Put ICD-10 to Work for Your Chapter

Your chapter can be a fast-track ticket to ICD-10 education.

by Susan Ward, CPC, CPC-H, CPC-I, CEMC, CPCD, CPRC

ICD-10 implementation is less than a year away, and AAPC local chapters are gearing up to help members prepare for this monumental change in diagnosis coding. If your chapter is slow to leave the station, here are some ways to get that engine running.

Map Out an Education Plan

With so many curriculum options offered by AAPC, you might not know where to start. To navigate through the education process more easily, use the “Coder’s Roadmap to ICD-10” curriculum plan, available on the AAPC website.
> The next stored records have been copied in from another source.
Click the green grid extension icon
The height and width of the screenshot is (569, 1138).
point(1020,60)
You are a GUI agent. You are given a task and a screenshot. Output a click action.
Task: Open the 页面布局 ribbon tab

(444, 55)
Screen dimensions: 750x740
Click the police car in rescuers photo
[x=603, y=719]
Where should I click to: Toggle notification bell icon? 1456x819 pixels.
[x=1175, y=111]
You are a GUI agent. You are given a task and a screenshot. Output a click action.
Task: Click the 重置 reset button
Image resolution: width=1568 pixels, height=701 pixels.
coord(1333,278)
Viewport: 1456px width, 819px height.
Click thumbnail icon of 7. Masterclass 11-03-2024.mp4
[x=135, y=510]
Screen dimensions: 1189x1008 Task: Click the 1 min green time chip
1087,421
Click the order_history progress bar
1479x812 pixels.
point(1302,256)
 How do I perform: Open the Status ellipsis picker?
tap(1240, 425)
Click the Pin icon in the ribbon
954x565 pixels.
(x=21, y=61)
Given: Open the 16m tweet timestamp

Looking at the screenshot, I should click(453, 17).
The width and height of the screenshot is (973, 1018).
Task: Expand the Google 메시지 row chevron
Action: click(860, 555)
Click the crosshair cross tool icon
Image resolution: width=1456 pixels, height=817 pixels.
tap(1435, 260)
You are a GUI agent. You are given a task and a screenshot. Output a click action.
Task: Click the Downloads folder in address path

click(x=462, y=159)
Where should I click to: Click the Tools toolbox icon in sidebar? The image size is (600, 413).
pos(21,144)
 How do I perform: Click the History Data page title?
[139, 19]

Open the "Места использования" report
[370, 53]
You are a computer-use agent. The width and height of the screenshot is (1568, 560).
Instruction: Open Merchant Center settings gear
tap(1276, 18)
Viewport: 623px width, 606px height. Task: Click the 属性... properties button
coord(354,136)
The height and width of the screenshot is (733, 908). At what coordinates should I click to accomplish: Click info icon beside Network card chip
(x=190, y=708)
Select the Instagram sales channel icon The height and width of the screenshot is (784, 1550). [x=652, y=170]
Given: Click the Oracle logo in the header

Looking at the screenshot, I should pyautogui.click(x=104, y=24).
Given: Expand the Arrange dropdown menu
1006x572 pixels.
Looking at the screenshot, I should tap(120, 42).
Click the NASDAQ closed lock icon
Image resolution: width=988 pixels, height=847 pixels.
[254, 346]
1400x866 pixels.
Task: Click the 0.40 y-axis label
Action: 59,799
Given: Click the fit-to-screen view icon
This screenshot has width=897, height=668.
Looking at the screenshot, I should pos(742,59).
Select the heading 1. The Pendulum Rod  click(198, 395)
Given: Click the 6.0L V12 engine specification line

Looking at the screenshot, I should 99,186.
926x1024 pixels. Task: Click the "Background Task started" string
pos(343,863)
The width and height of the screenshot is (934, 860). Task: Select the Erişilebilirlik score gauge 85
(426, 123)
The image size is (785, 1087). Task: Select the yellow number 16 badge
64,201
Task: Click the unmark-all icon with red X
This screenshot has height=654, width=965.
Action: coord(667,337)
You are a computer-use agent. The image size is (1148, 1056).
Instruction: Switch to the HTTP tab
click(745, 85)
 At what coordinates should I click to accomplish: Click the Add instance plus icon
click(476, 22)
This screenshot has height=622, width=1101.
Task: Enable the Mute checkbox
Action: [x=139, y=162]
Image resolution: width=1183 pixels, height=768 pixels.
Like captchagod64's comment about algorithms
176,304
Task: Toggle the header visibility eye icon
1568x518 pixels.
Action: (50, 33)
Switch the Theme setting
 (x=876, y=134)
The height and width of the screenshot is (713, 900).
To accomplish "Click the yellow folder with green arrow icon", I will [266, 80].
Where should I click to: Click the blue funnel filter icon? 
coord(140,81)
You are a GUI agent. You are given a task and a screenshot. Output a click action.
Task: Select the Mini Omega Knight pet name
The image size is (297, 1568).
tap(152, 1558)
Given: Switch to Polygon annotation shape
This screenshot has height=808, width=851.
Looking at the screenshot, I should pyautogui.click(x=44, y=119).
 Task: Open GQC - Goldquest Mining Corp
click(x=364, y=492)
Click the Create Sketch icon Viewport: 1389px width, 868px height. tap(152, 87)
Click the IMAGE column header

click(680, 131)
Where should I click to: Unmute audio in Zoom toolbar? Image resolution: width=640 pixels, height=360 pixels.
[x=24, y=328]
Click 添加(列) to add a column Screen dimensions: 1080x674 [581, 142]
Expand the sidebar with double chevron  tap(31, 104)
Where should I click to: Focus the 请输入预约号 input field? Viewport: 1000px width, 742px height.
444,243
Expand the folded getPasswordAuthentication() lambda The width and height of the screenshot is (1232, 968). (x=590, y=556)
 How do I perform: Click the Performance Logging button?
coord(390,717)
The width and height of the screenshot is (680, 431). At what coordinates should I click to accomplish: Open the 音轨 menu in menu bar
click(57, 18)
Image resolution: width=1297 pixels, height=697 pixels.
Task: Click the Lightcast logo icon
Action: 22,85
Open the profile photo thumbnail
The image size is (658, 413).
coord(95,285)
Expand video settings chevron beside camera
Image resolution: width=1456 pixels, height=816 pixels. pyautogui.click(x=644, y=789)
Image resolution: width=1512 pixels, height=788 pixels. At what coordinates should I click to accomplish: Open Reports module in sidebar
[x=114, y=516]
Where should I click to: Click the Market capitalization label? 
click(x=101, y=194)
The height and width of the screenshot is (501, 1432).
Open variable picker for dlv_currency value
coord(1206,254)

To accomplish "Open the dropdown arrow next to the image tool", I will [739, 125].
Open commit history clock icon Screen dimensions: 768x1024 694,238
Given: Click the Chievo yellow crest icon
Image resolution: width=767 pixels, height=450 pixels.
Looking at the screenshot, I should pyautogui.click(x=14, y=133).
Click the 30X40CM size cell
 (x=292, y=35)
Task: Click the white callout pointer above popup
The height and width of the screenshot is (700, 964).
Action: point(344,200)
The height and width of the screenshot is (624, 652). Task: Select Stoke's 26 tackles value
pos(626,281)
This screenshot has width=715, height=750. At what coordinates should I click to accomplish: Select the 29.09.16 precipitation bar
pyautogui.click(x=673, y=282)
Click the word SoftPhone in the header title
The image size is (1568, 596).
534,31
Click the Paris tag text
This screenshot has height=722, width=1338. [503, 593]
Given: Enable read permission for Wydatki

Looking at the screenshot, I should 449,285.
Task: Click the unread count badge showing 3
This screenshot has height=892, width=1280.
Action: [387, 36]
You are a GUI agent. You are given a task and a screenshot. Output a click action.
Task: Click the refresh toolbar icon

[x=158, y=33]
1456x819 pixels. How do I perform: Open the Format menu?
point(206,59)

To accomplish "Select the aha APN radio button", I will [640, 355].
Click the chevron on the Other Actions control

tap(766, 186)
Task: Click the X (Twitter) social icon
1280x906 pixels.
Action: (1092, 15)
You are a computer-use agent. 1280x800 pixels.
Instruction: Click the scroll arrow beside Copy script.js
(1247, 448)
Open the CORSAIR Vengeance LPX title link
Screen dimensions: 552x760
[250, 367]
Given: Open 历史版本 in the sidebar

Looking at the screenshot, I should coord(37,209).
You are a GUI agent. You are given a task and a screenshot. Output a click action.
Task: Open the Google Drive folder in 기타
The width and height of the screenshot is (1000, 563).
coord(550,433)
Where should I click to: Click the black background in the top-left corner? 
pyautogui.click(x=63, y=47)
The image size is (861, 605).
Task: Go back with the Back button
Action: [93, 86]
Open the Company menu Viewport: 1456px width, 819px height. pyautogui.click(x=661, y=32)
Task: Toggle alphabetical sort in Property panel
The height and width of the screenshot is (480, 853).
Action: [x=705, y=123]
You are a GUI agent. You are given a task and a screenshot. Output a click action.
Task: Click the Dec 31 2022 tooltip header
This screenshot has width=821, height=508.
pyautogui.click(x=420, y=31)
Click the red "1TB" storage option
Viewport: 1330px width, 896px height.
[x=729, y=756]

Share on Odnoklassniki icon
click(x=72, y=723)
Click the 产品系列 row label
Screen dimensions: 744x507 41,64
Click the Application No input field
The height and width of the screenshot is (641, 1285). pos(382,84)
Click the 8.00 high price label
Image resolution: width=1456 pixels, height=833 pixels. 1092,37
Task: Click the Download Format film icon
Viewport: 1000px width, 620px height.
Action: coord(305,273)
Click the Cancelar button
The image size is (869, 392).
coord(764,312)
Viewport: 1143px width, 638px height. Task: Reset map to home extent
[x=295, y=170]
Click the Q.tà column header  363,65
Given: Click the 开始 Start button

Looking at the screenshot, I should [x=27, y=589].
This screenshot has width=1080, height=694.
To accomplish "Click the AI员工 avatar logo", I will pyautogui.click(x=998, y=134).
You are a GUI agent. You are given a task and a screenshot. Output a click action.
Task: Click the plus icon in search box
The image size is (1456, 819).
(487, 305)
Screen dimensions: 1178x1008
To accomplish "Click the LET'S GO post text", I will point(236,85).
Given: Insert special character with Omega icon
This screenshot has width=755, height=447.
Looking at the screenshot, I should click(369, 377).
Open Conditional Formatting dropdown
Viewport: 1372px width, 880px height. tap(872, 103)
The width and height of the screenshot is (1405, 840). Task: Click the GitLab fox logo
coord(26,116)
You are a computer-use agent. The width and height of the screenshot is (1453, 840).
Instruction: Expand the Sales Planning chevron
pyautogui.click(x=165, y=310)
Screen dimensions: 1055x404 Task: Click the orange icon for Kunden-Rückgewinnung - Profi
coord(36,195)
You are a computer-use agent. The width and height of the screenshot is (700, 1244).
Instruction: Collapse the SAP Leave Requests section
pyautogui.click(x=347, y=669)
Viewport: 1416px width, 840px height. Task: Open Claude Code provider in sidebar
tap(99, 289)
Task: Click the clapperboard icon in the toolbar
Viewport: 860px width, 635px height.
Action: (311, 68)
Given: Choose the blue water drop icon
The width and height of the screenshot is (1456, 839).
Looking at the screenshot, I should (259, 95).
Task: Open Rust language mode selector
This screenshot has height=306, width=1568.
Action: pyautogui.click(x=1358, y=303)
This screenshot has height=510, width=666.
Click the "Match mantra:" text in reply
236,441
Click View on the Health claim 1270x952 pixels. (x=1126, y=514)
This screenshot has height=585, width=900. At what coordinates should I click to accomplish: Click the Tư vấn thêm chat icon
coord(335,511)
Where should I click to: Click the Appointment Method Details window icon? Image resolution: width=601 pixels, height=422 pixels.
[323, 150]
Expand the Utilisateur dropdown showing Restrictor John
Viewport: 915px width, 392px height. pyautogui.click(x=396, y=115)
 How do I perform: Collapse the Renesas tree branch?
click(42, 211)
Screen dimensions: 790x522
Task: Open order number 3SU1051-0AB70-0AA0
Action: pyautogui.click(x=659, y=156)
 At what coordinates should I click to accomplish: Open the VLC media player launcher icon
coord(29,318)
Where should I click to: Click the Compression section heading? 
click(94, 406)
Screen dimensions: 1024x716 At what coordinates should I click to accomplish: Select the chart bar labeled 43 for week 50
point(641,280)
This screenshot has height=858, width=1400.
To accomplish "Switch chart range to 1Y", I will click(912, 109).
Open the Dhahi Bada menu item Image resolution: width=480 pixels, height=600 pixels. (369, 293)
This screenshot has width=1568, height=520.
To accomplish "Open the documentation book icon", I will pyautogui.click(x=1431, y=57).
The timeline shows you the various steps you’ll need to take before you can comprehensively use ICD-10-CM codes beginning Oct. 1, 2014.

Bring Anatomy and Pathophysiology
(A&P) to Your Chapter

A&P is Step 2 in your training process. If your chapter hasn’t started reviewing anatomy and terminology in your meetings, suggest it. You might even take the lead and find creative ways to present these topics to your chapter. This is a great way to learn along with other members.

Get Together for ICD-10 Game Night

Code set training is Step 3. If your chapter hasn’t already tackled this, it’s time for you to get the ball rolling. Take the initiative to start a study group with other chapter members. Games like ICD-10 “Coding Jeopardy” or “Wheel of Coding” are fun ways to learn. If you have an officer in your group, he or she has access to some of these games on the “Officer’s Resource” tab on his or her AAPC membership page. I’m sure once you become an ICD-10 game expert, you’ll want to share the fun at a chapter meeting.

Host an ICD-10 Workshop

An ICD-10 workshop presented by an AAPC trained expert is a benefit only offered to chapter members, and is a very cost effective way to receive excellent training. Volunteer to help organize the event, if necessary. If you reach out and network with friends in nearby chapters, they may want to join in. Together, your officers and theirs can make a successful path to learning. Two-day training can be held for 50 members starting at about $180 per person. Volunteering to help your chapter organize a workshop will also sharpen your leadership skills.

Look to Professional Coding Instructors

If you aren’t comfortable with presenting, find an AAPC Certified Professional Coder-Professional Medical Coding Instructor (CPC-I®) in your chapter. Many instructors have taken AAPC’s ICD-10 Code Set Training course to become expert ICD-10 trainers and would probably be happy to present at a chapter workshop or other training genre.

Jump on Board

There is a lot to learn to be prepared for ICD-10 and the clock is ticking. Every day that passes is an opportunity missed for essential ICD-10 training. There are lots of ways you can learn in your chapter. Find one that works for you and get on board the ICD-10 express.

Susan Ward, CPC, CPC-H, CPC-I, CEMC, CPCD, CPRC, is coding and billing manager for Travis C. Holcombe, MD. She has 20 years of coding and billing experience, is an AAPC workshop presenter and AAPC ICD-10 trainer, and served on the AAPC National Advisory Board from 2007-2009. She was the 2012 president of the West Valley Glendale chapter, and has held offices with the Phoenix chapter. She is also a member of the 2012-2013 AAPCCA board of directors, region 8-West.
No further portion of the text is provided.